# template elements
# presentation

R Workshop

Module 5: Statistical modeling with R (2)

2018-04-18
Bobae Kang
(Bobae.Kang@illinois.gov)

Agenda

  • Part 1: Basics of statistical modeling
  • Part 2: Options for advanced modeling

Survival analysis

What is Survival analysis?

“Survival analysis is used to analyze data in which the time until the event is of interest. The response variable is the time until that event and is often called a failure time, survival time, or event time.”
- Harrell Jr. (2015).

  • The response variable is a non-negative discrete/continuous random variable

Survival analysis basics

  • Failure/event
  • Censoring
  • Survival function
  • Hazard function

Failure/event

  • Failure, or event, refers to an event of interest where the time, \( T \), from the beginning of observation to the occurence of an event is measured and available for modeling.
  • Examples of event include:
    • Death
    • Recidivism (rearrest, reconviction, or reincarceration)
    • Disease occurence/recurrence

Censoring

  • Observations are called censored when the information about their survival time is incomplete.
  • The most common form of censoring is right-censoring
    • The final endpoint is only known to exceed a particular value.
    • Most likely occurs due to the end of the study/observation period

Survival function

  • The survival function \( S(t) \) is the probability that the time of event/failure is later than some specified time \( t \)

\[ S(t) = \text{Pr}(T > t),\quad 0 < t < \infty \]

Hazard function

  • The hazard function \( \lambda(t) \) is the event rate at time \( t \), conditional on survival (i.e. no event) until time \( t \) or later:

\[ \lambda(t) = \lim_{dt\to0} \frac{\text{Pr}(t \leq T < t + dt)}{S(t)dt} = \frac{S'(t)}{S(t)} \]

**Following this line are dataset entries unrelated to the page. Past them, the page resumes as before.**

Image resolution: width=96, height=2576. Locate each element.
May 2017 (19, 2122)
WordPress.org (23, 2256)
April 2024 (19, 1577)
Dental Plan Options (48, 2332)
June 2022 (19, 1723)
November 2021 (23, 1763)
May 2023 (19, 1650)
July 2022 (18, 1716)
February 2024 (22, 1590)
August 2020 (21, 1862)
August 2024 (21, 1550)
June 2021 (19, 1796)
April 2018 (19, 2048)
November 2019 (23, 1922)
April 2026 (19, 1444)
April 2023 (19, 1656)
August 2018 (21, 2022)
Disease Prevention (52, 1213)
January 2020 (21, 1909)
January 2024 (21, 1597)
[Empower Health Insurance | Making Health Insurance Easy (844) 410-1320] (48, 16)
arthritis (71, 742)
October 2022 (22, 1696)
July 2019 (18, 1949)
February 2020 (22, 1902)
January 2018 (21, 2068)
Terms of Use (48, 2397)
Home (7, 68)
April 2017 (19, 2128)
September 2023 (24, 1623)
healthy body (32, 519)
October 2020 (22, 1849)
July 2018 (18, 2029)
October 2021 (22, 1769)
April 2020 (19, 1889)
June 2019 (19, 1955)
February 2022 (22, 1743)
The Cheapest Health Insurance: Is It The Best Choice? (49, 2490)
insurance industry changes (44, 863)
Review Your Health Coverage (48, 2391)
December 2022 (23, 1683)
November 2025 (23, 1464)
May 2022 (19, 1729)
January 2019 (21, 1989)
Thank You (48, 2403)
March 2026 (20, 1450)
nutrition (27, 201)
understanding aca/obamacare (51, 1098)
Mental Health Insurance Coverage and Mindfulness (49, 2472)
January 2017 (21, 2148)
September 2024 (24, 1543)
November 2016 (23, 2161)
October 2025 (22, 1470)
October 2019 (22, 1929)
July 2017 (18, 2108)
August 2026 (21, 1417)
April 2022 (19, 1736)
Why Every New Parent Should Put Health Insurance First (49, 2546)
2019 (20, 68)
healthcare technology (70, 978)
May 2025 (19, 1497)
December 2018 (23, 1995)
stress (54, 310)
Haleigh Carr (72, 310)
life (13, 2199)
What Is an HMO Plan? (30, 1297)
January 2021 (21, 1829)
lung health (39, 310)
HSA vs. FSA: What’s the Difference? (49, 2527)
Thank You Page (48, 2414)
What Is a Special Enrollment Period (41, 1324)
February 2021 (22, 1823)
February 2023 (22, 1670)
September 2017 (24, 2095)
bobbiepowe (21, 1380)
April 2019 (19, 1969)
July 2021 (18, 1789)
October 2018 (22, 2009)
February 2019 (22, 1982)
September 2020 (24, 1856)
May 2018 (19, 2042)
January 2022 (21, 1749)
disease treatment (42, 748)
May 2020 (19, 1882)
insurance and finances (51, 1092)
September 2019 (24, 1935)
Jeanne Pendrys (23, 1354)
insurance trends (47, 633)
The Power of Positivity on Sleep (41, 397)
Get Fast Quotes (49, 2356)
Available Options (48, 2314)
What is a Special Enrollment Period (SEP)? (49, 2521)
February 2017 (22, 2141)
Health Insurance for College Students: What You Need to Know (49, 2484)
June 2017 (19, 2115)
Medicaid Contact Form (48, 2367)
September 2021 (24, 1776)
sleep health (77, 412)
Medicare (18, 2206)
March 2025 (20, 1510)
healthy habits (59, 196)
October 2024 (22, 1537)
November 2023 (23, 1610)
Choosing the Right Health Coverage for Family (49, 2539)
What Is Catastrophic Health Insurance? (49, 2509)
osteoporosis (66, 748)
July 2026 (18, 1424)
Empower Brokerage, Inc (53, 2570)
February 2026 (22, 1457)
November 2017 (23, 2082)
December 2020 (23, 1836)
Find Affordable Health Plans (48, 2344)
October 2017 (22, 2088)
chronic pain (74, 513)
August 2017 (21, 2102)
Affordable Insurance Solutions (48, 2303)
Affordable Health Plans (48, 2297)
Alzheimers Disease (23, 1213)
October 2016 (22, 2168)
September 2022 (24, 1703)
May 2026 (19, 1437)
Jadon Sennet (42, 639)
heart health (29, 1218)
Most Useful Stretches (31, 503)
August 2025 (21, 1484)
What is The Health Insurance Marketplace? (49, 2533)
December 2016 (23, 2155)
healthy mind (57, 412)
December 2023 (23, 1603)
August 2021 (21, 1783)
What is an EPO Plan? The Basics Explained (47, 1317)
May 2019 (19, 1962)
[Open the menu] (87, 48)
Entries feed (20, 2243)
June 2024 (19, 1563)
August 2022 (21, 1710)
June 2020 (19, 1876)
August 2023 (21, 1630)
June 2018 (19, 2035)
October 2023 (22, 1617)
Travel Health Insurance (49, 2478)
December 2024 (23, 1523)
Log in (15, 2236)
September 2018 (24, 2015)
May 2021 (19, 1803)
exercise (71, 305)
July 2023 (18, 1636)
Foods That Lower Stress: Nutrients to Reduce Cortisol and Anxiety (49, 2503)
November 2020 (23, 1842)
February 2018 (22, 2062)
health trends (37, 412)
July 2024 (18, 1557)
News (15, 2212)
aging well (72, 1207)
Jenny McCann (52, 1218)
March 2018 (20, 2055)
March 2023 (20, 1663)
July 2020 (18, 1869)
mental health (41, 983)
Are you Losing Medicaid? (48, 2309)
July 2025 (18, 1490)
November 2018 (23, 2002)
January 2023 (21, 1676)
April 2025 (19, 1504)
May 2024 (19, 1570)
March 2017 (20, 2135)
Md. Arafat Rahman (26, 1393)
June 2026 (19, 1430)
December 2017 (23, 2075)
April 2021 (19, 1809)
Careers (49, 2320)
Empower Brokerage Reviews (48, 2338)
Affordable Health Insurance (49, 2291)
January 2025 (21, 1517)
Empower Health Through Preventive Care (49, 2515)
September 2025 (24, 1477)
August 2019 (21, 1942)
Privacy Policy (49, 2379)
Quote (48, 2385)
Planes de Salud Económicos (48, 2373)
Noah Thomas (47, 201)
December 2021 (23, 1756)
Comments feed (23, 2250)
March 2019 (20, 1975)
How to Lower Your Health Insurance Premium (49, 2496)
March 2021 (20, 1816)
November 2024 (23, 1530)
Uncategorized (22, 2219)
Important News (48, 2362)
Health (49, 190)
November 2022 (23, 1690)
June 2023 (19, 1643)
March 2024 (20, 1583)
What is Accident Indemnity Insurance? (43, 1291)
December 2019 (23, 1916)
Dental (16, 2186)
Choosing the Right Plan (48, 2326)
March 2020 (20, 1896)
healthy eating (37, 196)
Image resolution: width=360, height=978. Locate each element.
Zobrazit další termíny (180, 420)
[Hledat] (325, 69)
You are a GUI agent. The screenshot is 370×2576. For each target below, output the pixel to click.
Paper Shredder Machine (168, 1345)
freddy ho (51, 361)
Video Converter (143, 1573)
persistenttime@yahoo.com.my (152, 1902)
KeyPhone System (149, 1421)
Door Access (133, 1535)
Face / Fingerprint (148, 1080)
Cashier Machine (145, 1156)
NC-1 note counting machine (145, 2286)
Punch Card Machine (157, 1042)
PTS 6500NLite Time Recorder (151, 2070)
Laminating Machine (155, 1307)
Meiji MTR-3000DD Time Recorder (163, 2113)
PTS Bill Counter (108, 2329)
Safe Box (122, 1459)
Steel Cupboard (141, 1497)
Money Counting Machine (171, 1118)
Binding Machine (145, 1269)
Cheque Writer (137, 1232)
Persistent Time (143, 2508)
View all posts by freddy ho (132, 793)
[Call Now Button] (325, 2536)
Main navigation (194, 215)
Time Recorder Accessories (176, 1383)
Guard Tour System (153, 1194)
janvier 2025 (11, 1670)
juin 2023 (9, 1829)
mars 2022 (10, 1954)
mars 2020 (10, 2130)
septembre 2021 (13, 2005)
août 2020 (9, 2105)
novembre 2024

Packages on survival analysis

Basic survival models

  • Kaplan-Meier estimator
  • Cox proportioanl hazards model

Kaplan-Meier estimator

  • Most widely used nonparametric estimator of the survival function
  • KM estiamor \( \hat{S}(t) \) is the product over the failure times of the conditional probabilities of surviving to the next failure time
    • \( d_i \) is the number of subjects who fail at time \( t \)
    • \( n_i \) is the number of subjects at risk at time \( t \)

\[ \hat{S}(t) = \prod_{t_i \leq t} \Big( 1 - \frac{d_i}{n_i} \Big) \]

Surv function and Surv class

survival::Surv(time, time2, event, type, ...)
  • time is the follow up time for the right censored data
    • for interval censored data, time is the starting time and time2 is the ending time
  • event is the status indicator, where 0 = alive (i.e., event not occured), 1 = dead (i.e., event occured)
  • type is a character string of the censoring type
    • E.g. “right”, “left”, and “interval”
  • Returns a Surv class object, used to fit survival models

survfit function

survival::survfit(formula/model, data, ...)
  • survfit() returns a survival curve
    • Uses KM estimator if with formula
    • Based on the model, if with model (e.g. Cox model)
  • formula for the KM estimator must have the Surv object as the response variable
    • E.g. Surv(time, status) ~ x
  • data is optional; if provided, the columns of the input data frame can be used in the formula

Proportional hazards model

\[ \lambda(t|\boldsymbol{\text{x}}_i) = \lambda_0(t)\psi_i = \lambda_0(t)\text{exp}(\boldsymbol{\text{x}}_i^{\text{T}}\beta) \]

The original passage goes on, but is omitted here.